La realidad del poema puede ser extrapolada a la realidad de las cosas, que bajo la misma lógica del ensamblaje se presenta a nosotros como una realidad aparente. Vemos esto en varios poemas, por ejemplo, en «El club de los escuchadores de voces»: “pasa que de pronto/una voz me dice:/me oyes pero/el significado de mis/palabras es incomunicable” o en «No hay que perder de vista»: “el rumor del bosque jamás será superado por la grabación del rumor del bosque” o en el poema «Un mantra»: “El mundo se hace mundo/ por efecto de repetición/ y persistencia: imagen/ fija de sonido claro” (p. 41). La repetición sostenida de la estructura hace verosímil la existencia de esta: “escribe, escribe, que algo queda” parafraseando el dicho que confronta a la escritura como una forma de mentira, a través de cuya repetición escapan destellos de verdad, la afectación, la extrañeza.
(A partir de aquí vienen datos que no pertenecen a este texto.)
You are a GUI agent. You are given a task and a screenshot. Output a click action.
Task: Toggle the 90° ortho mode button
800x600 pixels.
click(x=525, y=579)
Sin embargo, lo que propone Jonnathan Opazo acá va más allá de declarar que existen estructuras arbitrarias que dan configuración a la realidad del poema. Lo que finalmente hace es cuestionar tales construcciones, donde la poesía y el arte en general son lugares idóneos para dar cuenta de lo que escapa a la formula f(x) = x, la luz del poema, dicho efecto que únicamente aparece en la relación texto/lector, la vibración, el escalofrío, el efecto que tiene la música sobre el cuerpo. Es en ese intersticio donde habita la semiosis estética, la transparencia sugerida a través del poemario. Podemos leer en «Un método de composición efectivo»: “un acto de atención o contemplación de animales que/ miran la presa porque sí, como pura distracción” (p. 37) o en «Ornitología»: “el canto de los pájaros es lo que es como un cuerpo cuyos órganos no te importan y sin embargo sigue siendo bello” (p.12). También en «Meditación»: “entonces está esta chica -toda su belleza cabe en/ el poema y lo rebalsa- se detiene frente a una maraña/de cables: se dice a sí misma: no hay manera alguna de/conocer la voz de dios pero sospecho que habla en el mismo lenguaje del azul: un montón de corriente que/ abraza el oído” (p. 25).

En este sentido, lo que dice German Carrasco en la contraportada del texto ayuda a entender el sentido del silencio de la escritura traslúcida que propone Baja fidelidad: “Las melodías que se escuchan son hermosas, pero las que no se escuchan lo son aún más”

Reseña de Christopher Vargas publicada en Lo que leímos.